Joaquín Mª Aguirre (UCM)
Ayer
Florentino Pérez se hizo con la atención informativa hasta límites nunca vistos
o que yo recuerde. El presidente madridista convocó una rueda de prensa con ruido
y furia y se hizo con todos los medios. Se desplazaron de los titulares
campañas electorales, virus y ratones, guerras y drones. Se detuvo todo para
escuchar la combinación explosiva de deporte y medios enfrentados. En RTVE.es
se pospuso un libro que estaba previsto presentar, relegándolo a la semana que viene porque lo de
Florentino era el notición; el libro se enseñó y quedó abandonado sobre la mesa
con la complacencia forzada por la noticia del propio autor. Durante tiempo
inusitado, debatieron en foros sobre las acusaciones de
"antimadridismo", "conspiraciones", "ligas
robadas", etc., una concentración de temas deportivos calientes en
intensos debates que iban desde el debate sobre la edad —¿está Florentino
"gagá"?— a sobre la conspiración múltiple de los medios para "hacerse
con el poder" en el Madrid. Hoy siguen las repercusiones en las portadas.

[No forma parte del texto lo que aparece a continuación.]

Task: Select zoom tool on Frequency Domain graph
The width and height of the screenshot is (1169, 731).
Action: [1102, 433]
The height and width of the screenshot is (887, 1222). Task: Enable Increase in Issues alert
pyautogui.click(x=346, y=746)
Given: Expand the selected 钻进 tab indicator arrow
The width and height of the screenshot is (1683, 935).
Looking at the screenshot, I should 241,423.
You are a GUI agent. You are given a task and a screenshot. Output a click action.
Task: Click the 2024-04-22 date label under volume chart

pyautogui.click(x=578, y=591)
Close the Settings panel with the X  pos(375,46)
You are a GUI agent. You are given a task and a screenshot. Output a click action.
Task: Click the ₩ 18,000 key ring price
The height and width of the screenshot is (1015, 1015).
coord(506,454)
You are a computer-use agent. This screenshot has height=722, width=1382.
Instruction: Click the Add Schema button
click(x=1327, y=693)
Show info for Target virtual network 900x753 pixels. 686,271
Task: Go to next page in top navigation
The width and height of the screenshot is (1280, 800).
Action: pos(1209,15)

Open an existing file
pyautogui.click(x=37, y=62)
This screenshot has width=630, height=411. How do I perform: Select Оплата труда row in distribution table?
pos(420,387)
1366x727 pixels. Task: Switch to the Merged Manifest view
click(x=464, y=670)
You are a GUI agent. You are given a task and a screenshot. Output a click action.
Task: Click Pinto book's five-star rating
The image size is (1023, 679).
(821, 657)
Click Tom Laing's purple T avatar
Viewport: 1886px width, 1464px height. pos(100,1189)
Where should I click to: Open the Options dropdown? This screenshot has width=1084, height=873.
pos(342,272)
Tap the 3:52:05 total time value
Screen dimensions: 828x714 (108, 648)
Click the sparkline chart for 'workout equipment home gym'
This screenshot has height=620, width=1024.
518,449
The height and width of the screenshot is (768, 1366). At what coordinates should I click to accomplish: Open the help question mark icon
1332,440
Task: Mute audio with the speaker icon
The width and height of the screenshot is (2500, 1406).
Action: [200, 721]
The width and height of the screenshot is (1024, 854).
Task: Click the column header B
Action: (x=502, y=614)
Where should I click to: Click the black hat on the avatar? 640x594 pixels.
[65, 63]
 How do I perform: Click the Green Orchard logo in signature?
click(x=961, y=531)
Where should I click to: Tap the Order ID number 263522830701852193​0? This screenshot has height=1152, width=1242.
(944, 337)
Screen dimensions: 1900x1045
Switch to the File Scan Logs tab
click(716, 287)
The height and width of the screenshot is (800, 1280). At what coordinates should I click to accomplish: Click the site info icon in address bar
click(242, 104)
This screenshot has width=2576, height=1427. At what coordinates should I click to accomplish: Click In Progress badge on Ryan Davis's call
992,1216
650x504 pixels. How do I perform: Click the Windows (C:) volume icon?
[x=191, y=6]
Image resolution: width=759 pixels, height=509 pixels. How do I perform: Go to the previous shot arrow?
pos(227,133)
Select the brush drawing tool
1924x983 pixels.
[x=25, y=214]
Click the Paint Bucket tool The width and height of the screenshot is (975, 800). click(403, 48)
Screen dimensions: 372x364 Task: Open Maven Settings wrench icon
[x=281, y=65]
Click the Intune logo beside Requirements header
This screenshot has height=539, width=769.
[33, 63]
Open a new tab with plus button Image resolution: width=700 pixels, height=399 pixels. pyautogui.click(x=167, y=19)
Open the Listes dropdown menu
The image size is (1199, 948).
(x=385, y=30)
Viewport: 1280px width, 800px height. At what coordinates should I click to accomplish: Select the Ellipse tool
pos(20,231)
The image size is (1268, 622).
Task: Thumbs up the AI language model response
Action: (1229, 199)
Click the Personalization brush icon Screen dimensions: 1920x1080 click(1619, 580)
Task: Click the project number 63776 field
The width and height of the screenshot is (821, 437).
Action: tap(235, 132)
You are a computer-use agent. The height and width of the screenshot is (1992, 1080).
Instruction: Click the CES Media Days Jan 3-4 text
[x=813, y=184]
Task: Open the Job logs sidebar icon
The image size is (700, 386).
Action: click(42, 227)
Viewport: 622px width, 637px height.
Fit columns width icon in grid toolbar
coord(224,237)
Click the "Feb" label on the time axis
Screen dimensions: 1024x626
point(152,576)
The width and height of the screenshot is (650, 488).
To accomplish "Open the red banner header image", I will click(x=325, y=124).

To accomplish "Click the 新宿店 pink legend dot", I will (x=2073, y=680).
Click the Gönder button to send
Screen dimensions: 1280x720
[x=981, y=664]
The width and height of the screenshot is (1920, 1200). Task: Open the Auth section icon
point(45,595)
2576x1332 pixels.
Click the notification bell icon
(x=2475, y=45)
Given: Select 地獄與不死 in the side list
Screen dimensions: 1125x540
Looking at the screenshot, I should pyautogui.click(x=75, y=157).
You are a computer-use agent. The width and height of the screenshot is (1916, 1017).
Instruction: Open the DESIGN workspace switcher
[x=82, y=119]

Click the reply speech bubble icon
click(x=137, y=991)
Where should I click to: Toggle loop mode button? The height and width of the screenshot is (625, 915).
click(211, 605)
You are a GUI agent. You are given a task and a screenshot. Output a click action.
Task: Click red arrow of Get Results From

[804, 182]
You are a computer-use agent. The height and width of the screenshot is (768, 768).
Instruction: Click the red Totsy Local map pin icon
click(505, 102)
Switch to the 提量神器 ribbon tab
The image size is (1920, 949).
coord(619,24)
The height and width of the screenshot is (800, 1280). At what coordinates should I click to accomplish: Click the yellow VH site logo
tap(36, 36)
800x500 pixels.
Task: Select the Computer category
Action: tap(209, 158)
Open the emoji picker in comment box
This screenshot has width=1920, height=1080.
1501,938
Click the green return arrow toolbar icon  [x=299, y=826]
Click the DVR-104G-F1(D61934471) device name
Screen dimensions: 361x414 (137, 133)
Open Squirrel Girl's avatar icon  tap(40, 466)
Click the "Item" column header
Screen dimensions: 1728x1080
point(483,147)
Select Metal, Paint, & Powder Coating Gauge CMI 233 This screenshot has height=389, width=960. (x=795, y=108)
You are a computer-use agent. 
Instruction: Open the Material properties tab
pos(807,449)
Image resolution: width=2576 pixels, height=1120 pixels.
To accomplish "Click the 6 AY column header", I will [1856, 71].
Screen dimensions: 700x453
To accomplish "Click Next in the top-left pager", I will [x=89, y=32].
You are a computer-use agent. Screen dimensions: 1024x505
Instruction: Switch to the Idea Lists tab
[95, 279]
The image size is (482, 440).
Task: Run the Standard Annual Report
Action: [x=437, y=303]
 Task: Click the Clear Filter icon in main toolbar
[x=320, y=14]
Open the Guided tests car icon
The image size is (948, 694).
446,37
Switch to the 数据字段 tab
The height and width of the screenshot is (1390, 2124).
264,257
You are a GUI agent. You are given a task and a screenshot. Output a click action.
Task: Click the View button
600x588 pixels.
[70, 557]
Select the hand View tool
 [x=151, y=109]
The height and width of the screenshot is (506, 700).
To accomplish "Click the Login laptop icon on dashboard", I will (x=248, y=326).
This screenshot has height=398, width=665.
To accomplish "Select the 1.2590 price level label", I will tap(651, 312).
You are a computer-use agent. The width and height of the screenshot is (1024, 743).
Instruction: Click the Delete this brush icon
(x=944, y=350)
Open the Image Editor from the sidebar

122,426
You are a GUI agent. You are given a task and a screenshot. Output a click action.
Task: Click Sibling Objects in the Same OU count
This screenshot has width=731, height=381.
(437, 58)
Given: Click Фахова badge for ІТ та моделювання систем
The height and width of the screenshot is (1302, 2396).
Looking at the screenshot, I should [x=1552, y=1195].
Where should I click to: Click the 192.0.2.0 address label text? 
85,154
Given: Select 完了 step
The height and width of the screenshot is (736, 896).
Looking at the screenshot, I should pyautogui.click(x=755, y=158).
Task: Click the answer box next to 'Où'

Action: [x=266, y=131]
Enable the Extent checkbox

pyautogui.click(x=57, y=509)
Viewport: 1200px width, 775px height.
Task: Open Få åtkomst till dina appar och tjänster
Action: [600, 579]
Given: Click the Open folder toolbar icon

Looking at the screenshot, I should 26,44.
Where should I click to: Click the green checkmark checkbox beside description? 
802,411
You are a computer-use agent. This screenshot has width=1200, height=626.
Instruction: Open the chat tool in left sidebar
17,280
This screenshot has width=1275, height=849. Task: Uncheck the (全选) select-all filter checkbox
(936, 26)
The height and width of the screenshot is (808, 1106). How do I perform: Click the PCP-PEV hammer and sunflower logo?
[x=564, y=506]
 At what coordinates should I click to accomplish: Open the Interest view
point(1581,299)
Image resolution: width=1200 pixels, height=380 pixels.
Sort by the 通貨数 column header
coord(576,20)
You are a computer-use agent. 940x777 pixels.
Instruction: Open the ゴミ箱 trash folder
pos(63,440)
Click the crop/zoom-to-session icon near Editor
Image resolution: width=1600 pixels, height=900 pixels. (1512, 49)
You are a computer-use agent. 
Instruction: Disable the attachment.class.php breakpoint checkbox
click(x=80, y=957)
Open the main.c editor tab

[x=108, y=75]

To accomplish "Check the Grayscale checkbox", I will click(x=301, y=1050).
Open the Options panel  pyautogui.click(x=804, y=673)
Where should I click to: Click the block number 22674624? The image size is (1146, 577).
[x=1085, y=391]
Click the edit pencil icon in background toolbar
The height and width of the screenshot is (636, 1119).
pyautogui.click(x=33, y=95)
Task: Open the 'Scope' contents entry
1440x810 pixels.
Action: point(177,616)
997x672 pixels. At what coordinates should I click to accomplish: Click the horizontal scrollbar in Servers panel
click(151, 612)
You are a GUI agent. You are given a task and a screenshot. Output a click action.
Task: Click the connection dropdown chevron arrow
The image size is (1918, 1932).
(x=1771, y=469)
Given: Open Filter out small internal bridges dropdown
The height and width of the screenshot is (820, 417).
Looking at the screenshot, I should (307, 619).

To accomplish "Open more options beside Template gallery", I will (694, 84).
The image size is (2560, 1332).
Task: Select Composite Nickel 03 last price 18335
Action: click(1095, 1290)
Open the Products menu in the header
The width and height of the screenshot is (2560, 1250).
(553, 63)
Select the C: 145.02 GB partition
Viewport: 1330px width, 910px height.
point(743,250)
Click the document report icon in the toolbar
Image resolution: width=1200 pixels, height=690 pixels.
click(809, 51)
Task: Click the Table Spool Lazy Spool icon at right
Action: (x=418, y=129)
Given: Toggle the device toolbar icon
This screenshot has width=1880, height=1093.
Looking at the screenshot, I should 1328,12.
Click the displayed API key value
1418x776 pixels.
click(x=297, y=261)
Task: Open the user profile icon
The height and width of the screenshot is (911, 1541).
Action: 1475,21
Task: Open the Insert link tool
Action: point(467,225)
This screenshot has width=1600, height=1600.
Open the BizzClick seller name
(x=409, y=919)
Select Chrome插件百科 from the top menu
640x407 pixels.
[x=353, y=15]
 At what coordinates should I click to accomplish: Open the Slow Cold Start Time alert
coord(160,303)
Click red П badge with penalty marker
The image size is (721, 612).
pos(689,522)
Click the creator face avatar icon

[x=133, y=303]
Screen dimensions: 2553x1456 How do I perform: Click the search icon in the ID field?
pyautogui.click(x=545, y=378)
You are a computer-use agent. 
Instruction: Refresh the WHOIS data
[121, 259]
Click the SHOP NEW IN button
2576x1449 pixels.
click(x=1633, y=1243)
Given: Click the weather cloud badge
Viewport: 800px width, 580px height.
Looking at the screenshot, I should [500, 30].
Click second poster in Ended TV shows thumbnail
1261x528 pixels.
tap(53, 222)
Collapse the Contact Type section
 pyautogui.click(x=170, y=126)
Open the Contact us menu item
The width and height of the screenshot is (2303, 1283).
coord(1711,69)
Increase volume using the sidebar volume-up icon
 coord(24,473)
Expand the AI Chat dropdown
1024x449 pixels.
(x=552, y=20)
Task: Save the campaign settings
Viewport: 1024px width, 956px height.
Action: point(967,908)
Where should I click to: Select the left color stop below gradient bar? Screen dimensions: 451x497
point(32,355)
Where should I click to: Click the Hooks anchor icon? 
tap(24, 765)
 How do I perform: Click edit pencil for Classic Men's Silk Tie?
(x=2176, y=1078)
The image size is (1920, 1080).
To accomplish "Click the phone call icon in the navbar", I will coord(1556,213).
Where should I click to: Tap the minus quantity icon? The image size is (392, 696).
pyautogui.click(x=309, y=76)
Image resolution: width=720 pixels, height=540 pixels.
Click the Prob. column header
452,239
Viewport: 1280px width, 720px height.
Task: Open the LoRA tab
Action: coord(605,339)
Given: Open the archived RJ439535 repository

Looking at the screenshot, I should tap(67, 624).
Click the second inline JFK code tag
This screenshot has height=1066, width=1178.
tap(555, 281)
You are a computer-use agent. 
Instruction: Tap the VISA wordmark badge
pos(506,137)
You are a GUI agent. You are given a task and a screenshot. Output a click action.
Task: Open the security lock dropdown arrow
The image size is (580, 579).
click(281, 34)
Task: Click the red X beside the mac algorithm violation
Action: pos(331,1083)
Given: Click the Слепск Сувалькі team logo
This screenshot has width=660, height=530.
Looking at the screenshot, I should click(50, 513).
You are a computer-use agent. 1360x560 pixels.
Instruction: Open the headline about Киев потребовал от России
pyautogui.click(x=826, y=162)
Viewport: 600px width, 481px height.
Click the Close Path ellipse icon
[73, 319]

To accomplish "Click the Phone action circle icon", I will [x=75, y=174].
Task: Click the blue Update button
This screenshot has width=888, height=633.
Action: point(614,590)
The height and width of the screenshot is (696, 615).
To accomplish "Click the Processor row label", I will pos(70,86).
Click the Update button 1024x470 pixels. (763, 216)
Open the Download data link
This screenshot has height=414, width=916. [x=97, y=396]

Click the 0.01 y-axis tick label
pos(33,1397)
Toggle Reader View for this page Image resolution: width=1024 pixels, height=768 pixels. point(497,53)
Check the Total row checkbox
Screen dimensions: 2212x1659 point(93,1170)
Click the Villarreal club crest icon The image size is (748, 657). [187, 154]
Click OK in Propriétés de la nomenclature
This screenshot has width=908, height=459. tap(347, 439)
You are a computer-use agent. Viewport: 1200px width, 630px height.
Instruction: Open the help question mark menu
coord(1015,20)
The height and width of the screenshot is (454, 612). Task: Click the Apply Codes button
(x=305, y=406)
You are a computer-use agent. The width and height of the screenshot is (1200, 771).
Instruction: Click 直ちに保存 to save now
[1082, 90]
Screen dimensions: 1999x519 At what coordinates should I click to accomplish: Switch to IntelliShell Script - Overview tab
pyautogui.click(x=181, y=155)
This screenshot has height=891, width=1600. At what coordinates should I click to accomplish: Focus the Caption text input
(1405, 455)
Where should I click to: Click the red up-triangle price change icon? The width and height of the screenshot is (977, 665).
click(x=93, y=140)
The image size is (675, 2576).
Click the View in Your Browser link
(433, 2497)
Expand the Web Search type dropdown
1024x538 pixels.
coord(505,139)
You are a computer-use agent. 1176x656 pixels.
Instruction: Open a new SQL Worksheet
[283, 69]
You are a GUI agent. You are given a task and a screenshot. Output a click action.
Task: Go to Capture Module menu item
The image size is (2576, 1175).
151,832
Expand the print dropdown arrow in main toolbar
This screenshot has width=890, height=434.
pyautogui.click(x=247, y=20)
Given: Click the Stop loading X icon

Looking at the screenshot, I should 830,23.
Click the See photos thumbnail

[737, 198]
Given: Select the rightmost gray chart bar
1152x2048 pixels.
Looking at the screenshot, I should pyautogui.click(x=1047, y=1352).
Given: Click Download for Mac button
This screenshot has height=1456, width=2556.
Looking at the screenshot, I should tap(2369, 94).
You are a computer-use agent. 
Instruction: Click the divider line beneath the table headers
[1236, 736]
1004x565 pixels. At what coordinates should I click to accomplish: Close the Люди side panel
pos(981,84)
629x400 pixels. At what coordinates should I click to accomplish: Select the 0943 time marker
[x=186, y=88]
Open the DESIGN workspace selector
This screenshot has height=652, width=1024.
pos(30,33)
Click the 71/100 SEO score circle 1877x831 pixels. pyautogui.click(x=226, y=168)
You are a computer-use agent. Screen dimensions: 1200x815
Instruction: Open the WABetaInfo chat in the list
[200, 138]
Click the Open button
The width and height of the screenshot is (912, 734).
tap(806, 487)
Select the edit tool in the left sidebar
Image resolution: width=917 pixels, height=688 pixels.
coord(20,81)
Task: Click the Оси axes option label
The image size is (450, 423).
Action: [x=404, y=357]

Fútbol, madridismo y oscuras conspiraciones mediáticas arrasan.
Pero el
tema de este texto no es todo esto, sino el método, la forma de trabajarse la
información. Florentino ha dejado un ejemplo claro de la forma en que actúan
hoy los agentes sociales, especialmente los políticos para atraer la atención:
la bronca, la demonización de otro.
Para hacerse un hueco en los medios hoy se hace necesario aplicar estas recetas
que realizan los que desean protagonismo.
Unas
noticias más abajo tenemos otro ejemplo de la especialista en broncas número
uno. Isabel Díaz Ayuso y la que tiene montada con México. En RTVE.es nos
cuentan de la visita:
La presidenta madrileña, Isabel Díaz Ayuso, ha acusado este martes tanto a la presidenta mexicana, Claudia Sheinbaum, como al presidente español, Pedro Sánchez, de ponerla "en peligro" a ella y a su equipo durante su viaje por México, un país "profundamente violento y peligroso", y ha achacado a este motivo su vuelta prematura a España. Sánchez, preguntado en rueda de prensa en la Moncloa convocada para informar sobre la gestión de la crisis de hantavirus, ha dicho que no quiere "polemizar con alguien que es profesional en crear problemas y confrontar".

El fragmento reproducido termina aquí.